§ Exercise: The job is to find each line of the records below that includes the word "value" and copy it.

--- --- ---

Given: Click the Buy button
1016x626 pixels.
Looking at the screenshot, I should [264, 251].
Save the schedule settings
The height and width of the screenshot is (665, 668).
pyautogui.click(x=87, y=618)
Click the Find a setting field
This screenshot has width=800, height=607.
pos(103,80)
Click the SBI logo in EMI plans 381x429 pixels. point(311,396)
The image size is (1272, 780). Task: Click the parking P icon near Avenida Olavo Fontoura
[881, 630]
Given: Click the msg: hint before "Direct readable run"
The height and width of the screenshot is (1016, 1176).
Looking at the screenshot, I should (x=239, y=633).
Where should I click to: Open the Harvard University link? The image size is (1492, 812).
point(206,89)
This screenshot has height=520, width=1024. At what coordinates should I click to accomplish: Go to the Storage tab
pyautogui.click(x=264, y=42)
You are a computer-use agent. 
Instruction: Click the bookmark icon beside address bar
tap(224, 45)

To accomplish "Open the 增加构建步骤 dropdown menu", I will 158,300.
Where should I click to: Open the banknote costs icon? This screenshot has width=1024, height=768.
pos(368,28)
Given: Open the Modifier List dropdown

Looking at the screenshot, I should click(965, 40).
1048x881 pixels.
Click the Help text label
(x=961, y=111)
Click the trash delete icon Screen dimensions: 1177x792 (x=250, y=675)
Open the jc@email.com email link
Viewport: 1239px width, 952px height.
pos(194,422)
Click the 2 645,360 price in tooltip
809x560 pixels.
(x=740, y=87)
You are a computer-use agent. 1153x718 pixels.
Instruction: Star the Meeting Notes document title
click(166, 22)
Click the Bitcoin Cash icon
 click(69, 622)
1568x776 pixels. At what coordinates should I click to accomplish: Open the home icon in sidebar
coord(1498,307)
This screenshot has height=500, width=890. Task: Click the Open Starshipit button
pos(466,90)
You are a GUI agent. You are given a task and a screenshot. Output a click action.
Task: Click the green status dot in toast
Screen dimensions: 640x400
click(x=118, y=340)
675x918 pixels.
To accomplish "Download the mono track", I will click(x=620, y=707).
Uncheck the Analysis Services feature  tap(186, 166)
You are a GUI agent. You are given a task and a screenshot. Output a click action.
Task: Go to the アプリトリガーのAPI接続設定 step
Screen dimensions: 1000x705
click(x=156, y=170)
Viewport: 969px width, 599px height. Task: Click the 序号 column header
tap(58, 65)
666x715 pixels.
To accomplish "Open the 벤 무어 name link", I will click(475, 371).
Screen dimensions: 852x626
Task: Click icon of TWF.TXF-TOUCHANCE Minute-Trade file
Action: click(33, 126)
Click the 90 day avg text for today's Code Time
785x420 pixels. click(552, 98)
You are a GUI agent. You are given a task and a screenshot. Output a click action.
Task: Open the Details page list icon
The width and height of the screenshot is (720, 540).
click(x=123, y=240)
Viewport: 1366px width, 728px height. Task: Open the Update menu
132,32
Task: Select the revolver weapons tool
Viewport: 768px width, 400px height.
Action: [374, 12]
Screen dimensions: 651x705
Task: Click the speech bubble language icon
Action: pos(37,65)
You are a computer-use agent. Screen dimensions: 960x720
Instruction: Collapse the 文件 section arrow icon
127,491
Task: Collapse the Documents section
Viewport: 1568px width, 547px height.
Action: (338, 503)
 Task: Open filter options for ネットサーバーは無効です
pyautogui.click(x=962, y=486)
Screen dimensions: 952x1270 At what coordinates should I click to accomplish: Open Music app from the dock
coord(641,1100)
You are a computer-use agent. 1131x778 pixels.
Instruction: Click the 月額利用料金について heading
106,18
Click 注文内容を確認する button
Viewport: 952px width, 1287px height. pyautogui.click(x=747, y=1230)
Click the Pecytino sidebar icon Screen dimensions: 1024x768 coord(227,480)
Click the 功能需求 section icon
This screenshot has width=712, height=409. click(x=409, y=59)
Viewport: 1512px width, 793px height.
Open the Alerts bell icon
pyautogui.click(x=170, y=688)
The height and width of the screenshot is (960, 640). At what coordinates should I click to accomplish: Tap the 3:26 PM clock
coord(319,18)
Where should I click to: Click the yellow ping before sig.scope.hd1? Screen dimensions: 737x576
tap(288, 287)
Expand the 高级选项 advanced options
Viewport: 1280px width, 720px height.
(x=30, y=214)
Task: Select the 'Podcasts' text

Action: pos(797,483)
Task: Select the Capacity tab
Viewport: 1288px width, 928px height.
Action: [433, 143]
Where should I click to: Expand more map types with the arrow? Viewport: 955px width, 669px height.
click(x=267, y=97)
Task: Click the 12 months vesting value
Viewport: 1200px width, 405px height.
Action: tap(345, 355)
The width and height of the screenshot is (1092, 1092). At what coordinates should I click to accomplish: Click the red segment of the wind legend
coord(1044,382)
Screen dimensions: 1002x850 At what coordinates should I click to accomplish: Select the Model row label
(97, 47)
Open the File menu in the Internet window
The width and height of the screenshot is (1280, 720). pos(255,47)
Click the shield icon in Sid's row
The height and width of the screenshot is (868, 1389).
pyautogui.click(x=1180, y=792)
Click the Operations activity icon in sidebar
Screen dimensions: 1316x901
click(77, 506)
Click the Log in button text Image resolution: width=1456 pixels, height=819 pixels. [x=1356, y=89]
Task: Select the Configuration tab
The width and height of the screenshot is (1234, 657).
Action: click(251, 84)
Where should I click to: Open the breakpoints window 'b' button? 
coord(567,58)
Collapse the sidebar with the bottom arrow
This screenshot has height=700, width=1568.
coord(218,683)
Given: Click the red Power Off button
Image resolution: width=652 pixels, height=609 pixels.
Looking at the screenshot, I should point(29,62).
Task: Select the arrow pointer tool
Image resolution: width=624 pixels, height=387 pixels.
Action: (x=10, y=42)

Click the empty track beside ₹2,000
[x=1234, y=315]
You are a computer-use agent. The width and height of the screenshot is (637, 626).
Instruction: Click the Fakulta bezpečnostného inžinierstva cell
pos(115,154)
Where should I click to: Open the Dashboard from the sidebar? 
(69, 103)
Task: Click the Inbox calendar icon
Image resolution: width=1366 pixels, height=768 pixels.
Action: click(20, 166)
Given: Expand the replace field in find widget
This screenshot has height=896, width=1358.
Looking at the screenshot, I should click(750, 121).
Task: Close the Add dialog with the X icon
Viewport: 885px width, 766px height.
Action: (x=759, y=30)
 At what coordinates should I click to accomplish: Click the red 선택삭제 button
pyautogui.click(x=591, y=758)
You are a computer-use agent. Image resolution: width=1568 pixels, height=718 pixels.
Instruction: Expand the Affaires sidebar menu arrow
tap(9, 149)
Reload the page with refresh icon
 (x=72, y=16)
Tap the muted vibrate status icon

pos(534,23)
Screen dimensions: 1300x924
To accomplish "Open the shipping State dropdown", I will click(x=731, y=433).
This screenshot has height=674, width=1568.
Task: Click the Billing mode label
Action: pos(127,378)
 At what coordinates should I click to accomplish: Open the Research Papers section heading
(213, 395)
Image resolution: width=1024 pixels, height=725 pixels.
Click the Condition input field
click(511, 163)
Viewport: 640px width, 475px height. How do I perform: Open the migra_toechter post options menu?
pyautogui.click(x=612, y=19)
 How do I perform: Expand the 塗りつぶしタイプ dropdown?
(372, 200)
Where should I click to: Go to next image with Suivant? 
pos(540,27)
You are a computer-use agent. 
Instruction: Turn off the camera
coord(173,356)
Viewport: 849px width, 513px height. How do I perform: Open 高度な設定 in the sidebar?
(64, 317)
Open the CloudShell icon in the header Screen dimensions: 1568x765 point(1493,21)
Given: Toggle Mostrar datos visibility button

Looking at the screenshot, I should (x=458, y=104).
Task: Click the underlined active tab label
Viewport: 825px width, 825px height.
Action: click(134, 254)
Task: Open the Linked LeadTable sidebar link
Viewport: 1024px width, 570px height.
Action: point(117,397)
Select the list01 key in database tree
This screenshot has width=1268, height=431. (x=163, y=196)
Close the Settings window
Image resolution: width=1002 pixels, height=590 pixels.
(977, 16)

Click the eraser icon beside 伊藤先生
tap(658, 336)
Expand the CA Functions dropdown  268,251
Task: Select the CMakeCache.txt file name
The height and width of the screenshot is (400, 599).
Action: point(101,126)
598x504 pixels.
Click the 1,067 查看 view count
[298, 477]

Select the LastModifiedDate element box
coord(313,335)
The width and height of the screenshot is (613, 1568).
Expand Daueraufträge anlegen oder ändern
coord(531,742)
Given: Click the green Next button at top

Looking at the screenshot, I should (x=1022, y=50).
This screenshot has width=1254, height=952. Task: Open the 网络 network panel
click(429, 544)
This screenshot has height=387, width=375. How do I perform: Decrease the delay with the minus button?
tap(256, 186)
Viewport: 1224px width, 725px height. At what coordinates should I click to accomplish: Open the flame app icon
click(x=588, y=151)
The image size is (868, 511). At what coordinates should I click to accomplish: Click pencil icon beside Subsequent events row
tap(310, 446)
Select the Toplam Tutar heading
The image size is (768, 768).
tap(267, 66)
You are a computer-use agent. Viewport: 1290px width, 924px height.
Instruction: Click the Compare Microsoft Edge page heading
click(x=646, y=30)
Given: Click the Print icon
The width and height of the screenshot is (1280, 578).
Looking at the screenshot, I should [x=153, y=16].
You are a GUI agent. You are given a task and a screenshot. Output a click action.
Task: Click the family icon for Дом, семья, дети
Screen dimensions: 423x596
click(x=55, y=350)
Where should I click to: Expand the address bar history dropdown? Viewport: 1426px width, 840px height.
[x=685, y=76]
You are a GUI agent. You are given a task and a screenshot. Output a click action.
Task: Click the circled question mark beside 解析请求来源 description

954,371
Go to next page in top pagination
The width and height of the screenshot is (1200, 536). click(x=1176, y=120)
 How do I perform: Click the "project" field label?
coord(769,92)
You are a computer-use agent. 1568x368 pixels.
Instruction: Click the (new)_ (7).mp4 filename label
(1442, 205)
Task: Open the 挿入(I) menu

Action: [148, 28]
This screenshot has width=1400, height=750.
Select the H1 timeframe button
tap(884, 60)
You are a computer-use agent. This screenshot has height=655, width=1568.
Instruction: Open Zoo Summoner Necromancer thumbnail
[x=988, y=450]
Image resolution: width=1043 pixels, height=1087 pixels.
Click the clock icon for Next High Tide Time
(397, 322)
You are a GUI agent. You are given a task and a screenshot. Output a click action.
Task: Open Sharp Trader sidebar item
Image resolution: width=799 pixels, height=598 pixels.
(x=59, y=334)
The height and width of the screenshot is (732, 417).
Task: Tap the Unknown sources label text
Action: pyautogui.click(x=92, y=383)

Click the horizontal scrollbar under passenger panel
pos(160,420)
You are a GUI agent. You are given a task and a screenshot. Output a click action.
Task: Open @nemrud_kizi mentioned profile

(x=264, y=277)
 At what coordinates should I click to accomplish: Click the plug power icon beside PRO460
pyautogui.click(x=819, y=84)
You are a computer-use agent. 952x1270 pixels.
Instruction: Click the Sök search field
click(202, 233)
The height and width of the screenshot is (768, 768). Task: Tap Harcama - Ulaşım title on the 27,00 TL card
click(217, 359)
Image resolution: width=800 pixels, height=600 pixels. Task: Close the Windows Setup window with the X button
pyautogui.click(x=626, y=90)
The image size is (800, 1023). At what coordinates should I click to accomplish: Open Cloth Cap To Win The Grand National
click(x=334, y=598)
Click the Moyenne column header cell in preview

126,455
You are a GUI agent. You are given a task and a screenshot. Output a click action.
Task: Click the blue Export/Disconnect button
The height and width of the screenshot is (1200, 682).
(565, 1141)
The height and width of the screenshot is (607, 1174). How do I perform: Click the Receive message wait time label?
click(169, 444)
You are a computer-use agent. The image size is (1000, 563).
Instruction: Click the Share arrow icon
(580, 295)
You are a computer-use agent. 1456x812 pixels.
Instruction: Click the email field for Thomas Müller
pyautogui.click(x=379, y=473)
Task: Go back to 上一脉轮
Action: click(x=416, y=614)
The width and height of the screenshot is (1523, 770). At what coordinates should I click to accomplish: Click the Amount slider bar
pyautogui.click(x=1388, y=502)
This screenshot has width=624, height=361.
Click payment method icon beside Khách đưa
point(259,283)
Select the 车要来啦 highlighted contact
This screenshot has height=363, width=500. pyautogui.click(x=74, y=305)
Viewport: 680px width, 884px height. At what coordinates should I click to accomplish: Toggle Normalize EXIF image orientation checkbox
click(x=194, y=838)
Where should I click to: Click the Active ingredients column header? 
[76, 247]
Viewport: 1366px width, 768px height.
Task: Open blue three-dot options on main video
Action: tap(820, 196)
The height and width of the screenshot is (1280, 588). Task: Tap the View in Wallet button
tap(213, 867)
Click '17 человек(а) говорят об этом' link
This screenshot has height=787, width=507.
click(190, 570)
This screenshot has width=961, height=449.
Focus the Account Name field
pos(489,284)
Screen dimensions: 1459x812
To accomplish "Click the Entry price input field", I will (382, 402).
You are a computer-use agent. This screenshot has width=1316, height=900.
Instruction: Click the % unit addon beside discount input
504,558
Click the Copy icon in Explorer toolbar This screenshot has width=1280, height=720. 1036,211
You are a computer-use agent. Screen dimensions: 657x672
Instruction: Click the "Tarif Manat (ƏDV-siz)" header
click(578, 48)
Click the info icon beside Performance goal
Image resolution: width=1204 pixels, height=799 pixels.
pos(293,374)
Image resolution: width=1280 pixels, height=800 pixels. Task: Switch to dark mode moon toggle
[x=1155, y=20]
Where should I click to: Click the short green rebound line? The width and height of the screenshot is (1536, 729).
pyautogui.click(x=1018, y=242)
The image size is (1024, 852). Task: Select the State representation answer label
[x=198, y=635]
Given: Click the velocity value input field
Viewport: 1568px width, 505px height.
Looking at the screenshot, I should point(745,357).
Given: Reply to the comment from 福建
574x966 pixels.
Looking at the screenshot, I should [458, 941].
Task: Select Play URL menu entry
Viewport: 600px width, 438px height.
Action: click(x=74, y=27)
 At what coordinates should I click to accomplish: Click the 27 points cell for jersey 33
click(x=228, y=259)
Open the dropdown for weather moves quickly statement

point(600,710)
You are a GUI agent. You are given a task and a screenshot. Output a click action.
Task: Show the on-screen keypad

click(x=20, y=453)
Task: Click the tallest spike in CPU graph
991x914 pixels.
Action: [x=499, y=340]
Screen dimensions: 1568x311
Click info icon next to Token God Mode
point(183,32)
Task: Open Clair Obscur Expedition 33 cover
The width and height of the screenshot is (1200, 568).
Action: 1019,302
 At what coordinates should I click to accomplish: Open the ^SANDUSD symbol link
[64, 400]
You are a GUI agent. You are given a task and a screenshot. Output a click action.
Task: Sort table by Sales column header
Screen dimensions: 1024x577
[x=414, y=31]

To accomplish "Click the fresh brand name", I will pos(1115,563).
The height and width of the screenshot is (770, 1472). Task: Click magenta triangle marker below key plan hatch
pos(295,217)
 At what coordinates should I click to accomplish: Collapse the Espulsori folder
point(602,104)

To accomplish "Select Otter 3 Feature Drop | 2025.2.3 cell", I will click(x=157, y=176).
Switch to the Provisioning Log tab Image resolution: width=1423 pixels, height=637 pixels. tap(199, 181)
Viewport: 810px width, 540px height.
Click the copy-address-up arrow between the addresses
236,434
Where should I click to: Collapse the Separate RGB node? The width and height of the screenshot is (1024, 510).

--- --- ---

§ Written solution:
Task: Click the 12 months vesting value
Given: Click the velocity value input field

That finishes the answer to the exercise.